NARAIM: Native Aspect Ratio Autoregressive Image Models

Daniel Gallo Fernández,Robert van der Klis,Rǎzvan-Andrei Matişan,Janusz Partyka,Efstratios Gavves,Samuele Papa,Phillip Lippe
2024-10-14
Abstract:While vision transformers are able to solve a wide variety of computer vision tasks, no pre-training method has yet demonstrated the same scaling laws as observed in language models. Autoregressive models show promising results, but are commonly trained on images that are cropped or transformed into square images, which distorts or destroys information present in the input. To overcome this limitation, we propose NARAIM, a vision model pre-trained with an autoregressive objective that uses images in their native aspect ratio. By maintaining the native aspect ratio, we preserve the original spatial context, thereby enhancing the model's ability to interpret visual information. In our experiments, we show that maintaining the aspect ratio improves performance on a downstream classification task.
Computer Vision and Pattern Recognition
What problem does this paper attempt to address?

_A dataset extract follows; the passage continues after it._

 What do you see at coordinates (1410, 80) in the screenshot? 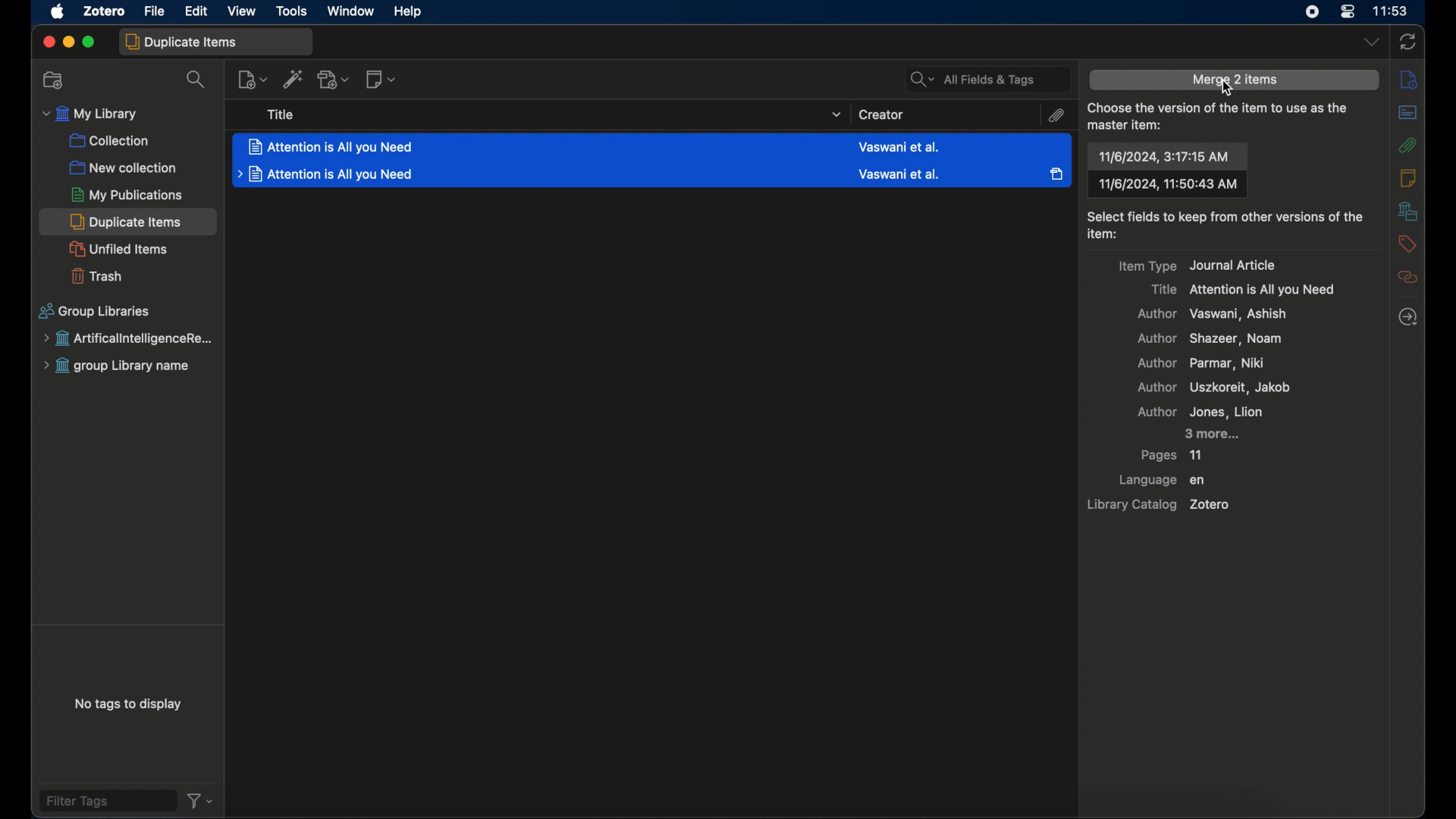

The problem that this paper attempts to solve is: in the field of computer vision, the existing pre - training methods have not yet demonstrated scaling laws similar to those of language models. In particular, although autoregressive models show promising results, they usually crop or convert images into squares during training, which distorts or destroys the information in the input images. Specifically, the paper points out: 1. **Existing problems**: - Although Vision Transformers can solve various computer vision tasks, no pre - training method has been found to show favorable scaling laws as language models do. - Autoregressive models usually crop or convert images into squares during training, which distorts or destroys the original spatial information in the input images. 2. **Solutions**: - NARAIM (Native Aspect Ratio Autoregressive Image Models), an autoregressive image model pre - trained using the native aspect ratio, is proposed. - By maintaining the native aspect ratio of the image, NARAIM preserves the original spatial context, thereby enhancing the model's ability to interpret visual information. 3. **Objectives**: - Prove that maintaining the native aspect ratio of the image can improve the performance of downstream classification tasks. - Study the impact of different position embeddings (such as absolute position embeddings and fractional position embeddings) and data augmentation methods (such as random cropping) on model performance. ### Summary The main purpose of this paper is to solve the problem of spatial information loss caused by cropping or converting images into squares during the training process of current autoregressive image models by introducing the NARAIM model. By maintaining the native aspect ratio of the image, NARAIM aims to improve the performance of the model in downstream tasks, especially when dealing with non - square images.